A recent report by the consumer watchdog group Public Citizen exposes the falsity of the oft cited myth that medical malpractice payments and defensive medicine are principal factors behind out of control healthcare costs. The report is based on data released by the National Practitioner Data Bank (NPDB), a federal “confidential information clearinghouse” that maintains and tracks adverse actions against healthcare providers, including medical malpractice indemnity payments, licensure actions, loss of clinical privileges and other administrative discipline.
Among the highlights of the report are the following:
- The number of malpractice payments made on behalf of physicians to injured patients has fallen for the past nine (9) consecutive years, and the gross number of such payments in 2012 is the lowest since 1990 (the year the NPDB began tracking these payments);
- Likewise, the value of payments dropped for the 9th straight year in 2012 and was the lowest since 1998. When adjusted for inflation, the value of malpractice payments was the lowest in the history of the NPDB;
- The total cost of medical malpractice litigation, including payments to claimants as well as litigation and insurance administrative costs, constituted just 0.11% (just over one tenth of one percent) of total U.S. health care costs in 2012;
- 81% of the money paid to compensate victims or their families for harms defined by the NPDB as “significant permanent injuries” – that is, quadriplegia, brain damage, injuries requiring lifelong care, and death;
- Despite a 28.8% drop in medical malpractice payments between 2003 and 2012, national health care spending nevertheless rose by 58.3%.
The reduction in lawsuits, paid claims and value of those paid claims is due in no small part to the fact that there are caps on compensatory damages in nearly 30 states.
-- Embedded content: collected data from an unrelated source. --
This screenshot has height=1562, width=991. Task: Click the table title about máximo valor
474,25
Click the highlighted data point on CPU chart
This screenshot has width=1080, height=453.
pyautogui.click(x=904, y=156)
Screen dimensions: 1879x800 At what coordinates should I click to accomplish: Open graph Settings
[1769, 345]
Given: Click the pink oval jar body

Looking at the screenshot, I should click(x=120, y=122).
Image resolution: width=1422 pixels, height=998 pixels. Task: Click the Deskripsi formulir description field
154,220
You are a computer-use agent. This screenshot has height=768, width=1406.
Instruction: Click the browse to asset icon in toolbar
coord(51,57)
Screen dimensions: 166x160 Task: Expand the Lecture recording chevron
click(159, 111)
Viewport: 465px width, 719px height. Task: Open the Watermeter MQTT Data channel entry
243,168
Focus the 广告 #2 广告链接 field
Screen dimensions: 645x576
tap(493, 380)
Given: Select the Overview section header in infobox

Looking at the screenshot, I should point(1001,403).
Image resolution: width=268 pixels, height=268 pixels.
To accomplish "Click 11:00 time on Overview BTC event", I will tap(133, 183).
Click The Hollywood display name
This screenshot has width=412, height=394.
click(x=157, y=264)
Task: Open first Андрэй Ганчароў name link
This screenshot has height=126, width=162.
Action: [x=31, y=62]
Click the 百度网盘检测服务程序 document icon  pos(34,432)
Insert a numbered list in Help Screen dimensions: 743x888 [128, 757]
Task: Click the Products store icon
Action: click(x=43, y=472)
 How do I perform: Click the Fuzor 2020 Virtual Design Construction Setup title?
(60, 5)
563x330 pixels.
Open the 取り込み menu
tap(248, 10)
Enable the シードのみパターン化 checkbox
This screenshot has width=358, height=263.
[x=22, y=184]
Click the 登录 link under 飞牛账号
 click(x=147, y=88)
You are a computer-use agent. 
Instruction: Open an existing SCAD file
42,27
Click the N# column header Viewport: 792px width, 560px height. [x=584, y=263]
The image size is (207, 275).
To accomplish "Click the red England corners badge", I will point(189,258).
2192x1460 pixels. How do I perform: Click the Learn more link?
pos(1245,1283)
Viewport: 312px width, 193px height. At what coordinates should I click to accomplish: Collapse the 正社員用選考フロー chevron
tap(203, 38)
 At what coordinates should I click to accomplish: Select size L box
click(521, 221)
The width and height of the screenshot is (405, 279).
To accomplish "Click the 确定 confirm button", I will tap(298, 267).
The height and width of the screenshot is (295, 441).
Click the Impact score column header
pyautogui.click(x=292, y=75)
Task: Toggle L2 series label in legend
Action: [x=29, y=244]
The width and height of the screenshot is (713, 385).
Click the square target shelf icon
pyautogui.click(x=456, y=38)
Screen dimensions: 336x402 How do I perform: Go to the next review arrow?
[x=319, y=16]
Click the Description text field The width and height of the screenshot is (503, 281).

In addition to reducing payouts, so-called “tort reform” has likely had a chilling effect on filings in general for other reasons. One factor is the use of the ubiquitous and false sound bites used to advance this kind of legislation such as “frivolous lawsuits” and “biggest cost driver” that has become so ingrained in the public psyche that any potential claimant in a malpractice suit will almost invariably confront a jury panel at least somewhat biased against him or her.
The findings in the report certainly beg the question – “if medical malpractice reform and reducing payouts are necessary to rein in healthcare costs, why do those costs keep going up when malpractice payments and associated expenses keep going down?” In other words, where is the connection? The data simply does not support the notion that existing tort reform – no matter how draconian (see, Texas) – has had any effect on actual healthcare costs or that any additional tort reform is needed.